Eti iyice pişirerek tüketmek koruyuculuk için yeterli midir?
Eti iyi pişirmek korunmak için yeterlidir. Etler farklı kalınlıklarda ve farklı şekillerde (kıyma, pirzola, kuşbaşı, kalın biftek vb) hazırlandıkları için belli bir pişirme süresi ve sıcaklık önerisi yapmak mümkün değildir. Ancak basit olarak etlerin içinde kırmızı bölüm kalmayacak şekilde pişirilmiş olması yeterli kabul edilir.
Et kesilen bıçak, tezgah nasıl neyle dezenfekte edilmeli?
Şarbon olduğu kanıtlanmış veya kuvvetle şüphelenilen bir hayvanın kesiminde kullanılan malzemeler için özel dezenfeksiyon yöntemleri (yüksek titrede sodyum hipoklorit, aldehit içeren solüsyonlar vb) gerekir. Çünkü bu durumda aletlerde yoğun kontaminasyon söz konusudur. Ancak ev ortamında et kesmekte kullanılan bıçak, masat, satır, kesme tahtası gibi malzemelerin özel dezenfeksiyonuna ihtiyaç yoktur. Bol sabun ve/veya deterjanlı suyla yıkanması yeterlidir. Etle temas eden aletlerin ve yüzeylerin bu şekilde yıkanmadan meyve sebze gibi çiğ tüketilen yiyeceklere temas etmemesine dikkat edilmelidir.
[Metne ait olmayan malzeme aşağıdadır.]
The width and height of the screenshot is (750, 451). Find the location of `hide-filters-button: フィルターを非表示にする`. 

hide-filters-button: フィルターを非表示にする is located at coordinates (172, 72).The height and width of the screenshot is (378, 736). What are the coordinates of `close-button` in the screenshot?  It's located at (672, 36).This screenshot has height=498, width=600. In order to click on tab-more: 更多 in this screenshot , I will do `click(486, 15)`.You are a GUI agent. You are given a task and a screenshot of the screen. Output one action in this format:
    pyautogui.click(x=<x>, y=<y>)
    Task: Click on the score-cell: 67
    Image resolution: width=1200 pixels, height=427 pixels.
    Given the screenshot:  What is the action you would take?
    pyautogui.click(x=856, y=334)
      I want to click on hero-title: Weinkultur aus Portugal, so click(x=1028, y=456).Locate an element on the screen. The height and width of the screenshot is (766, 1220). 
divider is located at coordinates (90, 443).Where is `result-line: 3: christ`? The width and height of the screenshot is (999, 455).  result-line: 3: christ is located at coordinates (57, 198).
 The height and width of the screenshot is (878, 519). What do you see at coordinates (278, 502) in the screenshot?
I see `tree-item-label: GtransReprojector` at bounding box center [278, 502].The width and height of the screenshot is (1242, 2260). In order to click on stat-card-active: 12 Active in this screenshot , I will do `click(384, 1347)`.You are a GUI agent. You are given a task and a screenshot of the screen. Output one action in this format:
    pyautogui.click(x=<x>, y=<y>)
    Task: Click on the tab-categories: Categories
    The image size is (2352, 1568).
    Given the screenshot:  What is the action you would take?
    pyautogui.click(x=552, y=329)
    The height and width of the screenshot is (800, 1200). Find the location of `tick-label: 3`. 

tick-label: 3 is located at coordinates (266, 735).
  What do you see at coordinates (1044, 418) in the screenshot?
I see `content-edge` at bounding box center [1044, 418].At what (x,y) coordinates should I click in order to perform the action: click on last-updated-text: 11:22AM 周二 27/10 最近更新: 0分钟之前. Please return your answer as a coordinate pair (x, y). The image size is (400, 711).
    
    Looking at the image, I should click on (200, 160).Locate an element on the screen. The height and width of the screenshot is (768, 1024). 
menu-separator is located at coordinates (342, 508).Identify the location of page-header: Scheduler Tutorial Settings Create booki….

Çiğ ete dokunan eller neyle nasıl dezenfekte edilmelidir?
Çiğ ete dokunduktan sonra ellerin bol sabunlu suyla yıkanması yeterli olur. Şarbon sporlarına etkili dezenfektan ajanlar cilde ciddi zarar verebileceğinden kullanılmaz. Ellerinde açık yaraları olan kişilerin çiğ ete temas etmemeleri, edeceklerse eldiven kullanmaları korunma sağlayacaktır. Çiğ ete temas eden kişilerin cilt lezyonu açısından yakın takibi önerilir.
Şarbon nedeniyle et ve süt tüketimini durdurmalı mıyız?
Kesinlikle hayır. Yukarıda değinilen hususlara dikkat edilmek kaydıyla et ve süt/süt ürünleri tüketimi bir risk oluşturmaz. Ayrıca gıdaların tüketilmesi yoluyla şarbon gelişme olasılığı, bakterilerin mide asidine duyarlı olması ve inokülüm dozunun (infeksiyon için gerekli bakteri miktarı) yüksek olması nedeniyle nadir görülmektedir. Yukarıda belirtildiği üzere, insan şarbonu olgularının %95’i hafif seyirli ve tedavi edilebilir bir form olan cilt şarbonu şeklinde karşımıza çıkmaktadır.